----- SELECTED TEXT -----

0

We are using neo4j to store academic and professional evolution of many persons (User) in order to process and provide the information it contains for our clients.

For example, they may ask for the most frequent professional evolution for people who had a certain diploma (represented as a “Diploma” node in the graph database) and worked later in a certain job (a “Job” node).

Both Job and Diploma play a similar role, as a “kind” of step everyone could have on his or her resume (users are not directly linked to them). Resume are professional activities who were held by a certain person at a certain period in time: those have one and only one User related to them, and also :CONTAINS a "Job_or_Diploma" to help classifying them.

The Resume of a given user are linked to each other by a :LEADS_TO relationship, following their succession in time. This succession gives back the whole resume of this user. So we have paths like:

(u:User)-[:HAS]->(:Resume)-[:LEADS_TO]->(:Resume)<-[:HAS]-(u)

Thus the problem we need to solve would become : find the most popular path between the start:Diploma node and the end:Job node, among all paths with "Job_or_Diploma" nodes only.

As we define the most common path by properties which do not belong directly to "Job_or_Diploma" nodes, and even to any individual node (the 'popularity' of a path depends on the whole path because we measure it by the number of Users who followed it completely), we struggle to determine how to find it.

Another pitfall we have to face is that there are actually no direct links between 2 "Job_or_Diploma" : a Resume :LEADS_TO the following Resume in the curriculum of the User who :HAS them, and each Resume :CONTAINS one "Job_or_Diploma" of more, but those "Job_or_Diploma" have no edge between each other (cf screenshots below). So the path we are looking for doesn't exist in the graph.

Hence the question : is there a way to find the 'path', or rather 'succession' of "Job_or_Diploma" that were taken (in chronological order) by the highest number of Users between a certain diploma and a certain job? Ideally, we look for something that we could implement using Cypher only.

We would be glad to receive any insight to show us how to proceed. Below are a few screens of some parts of our graph which are implied in this problem:

The kind of configuration we are dealing with in this problem

2 users' Resumes between a diploma in Engineering and a position in Management

4 users' length-2 Resume paths between a diploma in Engineering and a Technical Director position

Thank you in advance for your help!

pierre
  • 1
  • 1

1 Answers1

0

Since a node can have multiple labels, your Resume nodes can also have either a Diploma or Job label. There is no need to have separate nodes with Diploma or Job labels.

----- DATA EXCERPT -----

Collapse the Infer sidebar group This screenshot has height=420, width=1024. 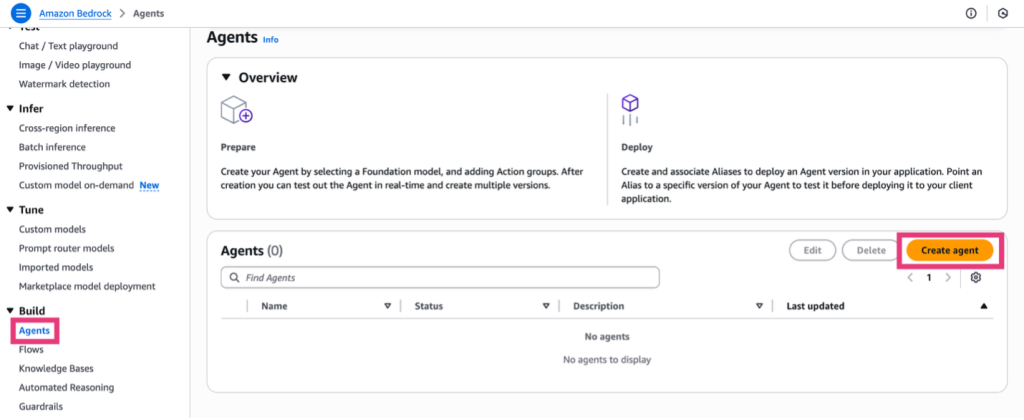tap(10, 109)
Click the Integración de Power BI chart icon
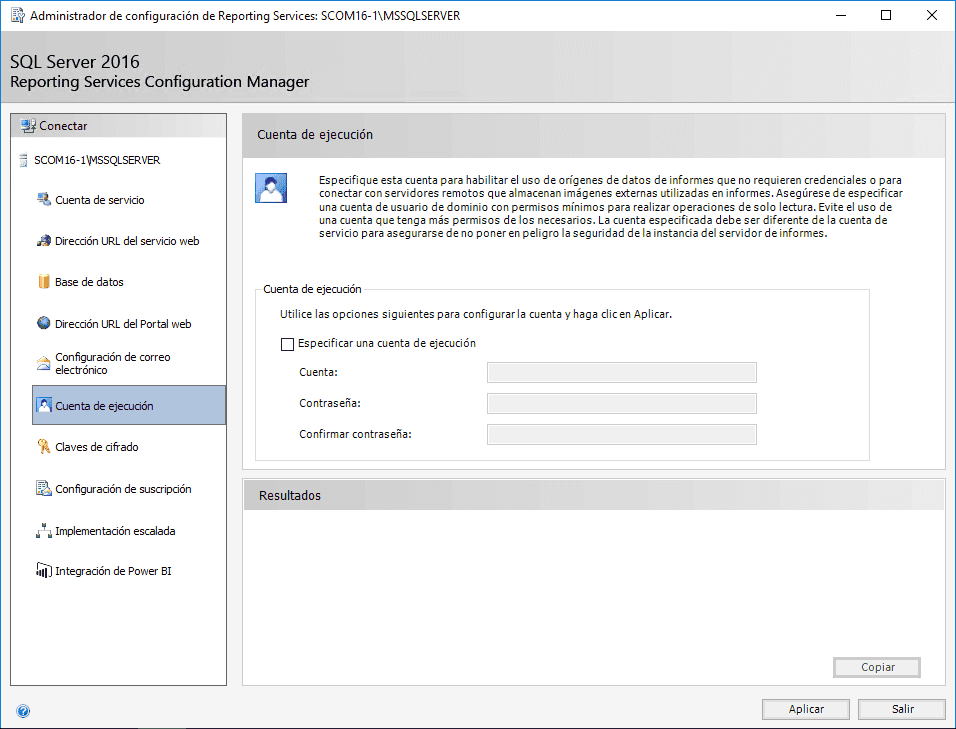 point(43,571)
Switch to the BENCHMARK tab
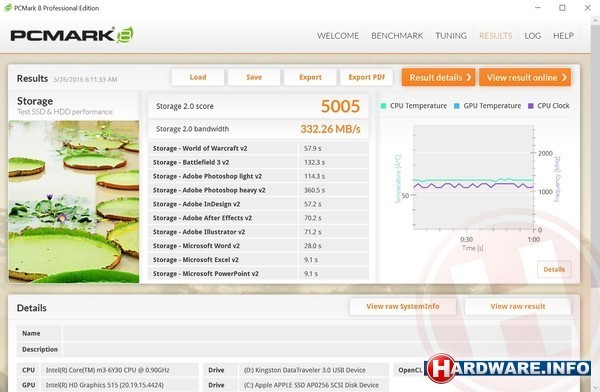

-----

§ **LIST OF TASKS**
A. Retype a passage from the neo4j thread, beginning at the words that have "Another pitfall we" and stopping after "in the graph.".
B. Answer these questions about the neo4j thread:
(i) Which relationship links a user's Resume nodes to one another in order of time?
(ii) By what measure is the popularity of a path determined?
(iii) According to the reply, which labels can the Resume nodes carry, removing the need for separate nodes?

§ **RESPONSE LIST**
A.
Another pitfall we have to face is that there are actually no direct links between 2 "Job_or_Diploma" : a Resume :LEADS_TO the following Resume in the curriculum of the User who :HAS them, and each Resume :CONTAINS one "Job_or_Diploma" of more, but those "Job_or_Diploma" have no edge between each other (cf screenshots below). So the path we are looking for doesn't exist in the graph.

B.
(i) The :LEADS_TO relationship.
(ii) The number of Users who followed the whole path completely.
(iii) Either a Diploma or a Job label.